→ DOCUMENT SECTION
+ + + +

So our this Kṛṣṇa consciousness movement is not a bogus concoction. It is based on the authorities of Vedas and the summary study of Vedas for this age. Because it is very difficult to go through all the Vedic literatures at the present moment. At the present moment people are living a very short duration of life. They are not living for long. Formerly people used to live about hundred years; now that is not possible. In India the average age is thirty-five years, and gradually it will reduce. It will reduce so much that a person lives for twenty years or thirty years will be considered very old man. That of course not yet come, but it will come in the Kali-yuga.

Therefore to have the ultimate knowledge . . . this human form of life is meant for getting that ultimate knowledge. It is not meant for propagating the animal side of our life. We have got two sides of life. Human form of life means we have got the animal side of life and godly side of life, or spiritual side of life and material side of life. In every life, not only human beings, but animals also, because every living entity within this material world has got a material body.

The modern education system has no such knowledge that the body and soul are different. The soul is different from body. This education is not given in the university. I have traveled practically all over the world—recently I was in Moscow while coming to your country—but the same bodily concept of life is everywhere. I talked with one big professor there, Professor Kotovsky. He is a special student for Indology.

So I met him in Russia and I talked with him. He said that, "Swamījī, we think that with the end of this body everything ends." Just see. He's a great learned professor and studying Indology, but his idea is this, that he does not know that soul is distinct from the body. But real knowledge begins after understanding this distinction: that soul is different from the body.

When Bhagavad-gītā was taught to Arjuna, the first lesson was given to understand that the soul is different from the body. Unless one understands very nicely and distinctly that, "I am not this body," or theoretically to understand that the soul is different from the body, there is no beginning of spiritual knowledge; there is no question of spiritual knowledge.

Because so long one is under the impression that, "I am this body," there is no question of advancement in spiritual knowledge. Therefore in the Bhagavad-gītā, when Kṛṣṇa began to teach Arjuna Bhagavad-gītā, the first chastisement given by Kṛṣṇa to Arjuna . . . because Arjuna submitted to Kṛṣṇa as student. He accept Him . . . Arjuna accepted, although both of them were friends, but when the matter was serious, Arjuna accepted his friend Kṛṣṇa as the spiritual master.

To accept one as spiritual master means one has to abide by the orders of the spiritual master. The exact meaning, exact Sanskrit word, is śiṣya, and the English word is also disciple. Disciple means who abides by the discipline given by the spiritual master. Similarly śiṣya. Śiṣya means who abides by the governing order of the spiritual master. So Arjuna agreed.

Because without agreeing to the orders of a spiritual master, simply by argument it is not possible to make progress in spiritual life. One has to find out a person where he can submit himself. Tad vijñānārthaṁ sa gurum eva abhigacchet (MU 1.2.12). Every śāstra, this injunction is there, that you have to find out somebody where you can submit, praṇipātena paripraśnena sevayā (BG 4.34), where you can surrender yourself. Then you get spiritual knowledge.

+ + + +

→ COLLECTED DATA
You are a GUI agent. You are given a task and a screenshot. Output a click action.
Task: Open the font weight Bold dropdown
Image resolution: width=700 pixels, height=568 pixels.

+ + + +

Reproduce the passage from the talk on the soul and the body that opens with "Because so long" and stops after "So Arjuna agreed.".

→ TASK RESPONSE
Because so long one is under the impression that, "I am this body," there is no question of advancement in spiritual knowledge. Therefore in the Bhagavad-gītā, when Kṛṣṇa began to teach Arjuna Bhagavad-gītā, the first chastisement given by Kṛṣṇa to Arjuna . . . because Arjuna submitted to Kṛṣṇa as student. He accept Him . . . Arjuna accepted, although both of them were friends, but when the matter was serious, Arjuna accepted his friend Kṛṣṇa as the spiritual master.

To accept one as spiritual master means one has to abide by the orders of the spiritual master. The exact meaning, exact Sanskrit word, is śiṣya, and the English word is also disciple. Disciple means who abides by the discipline given by the spiritual master. Similarly śiṣya. Śiṣya means who abides by the governing order of the spiritual master. So Arjuna agreed.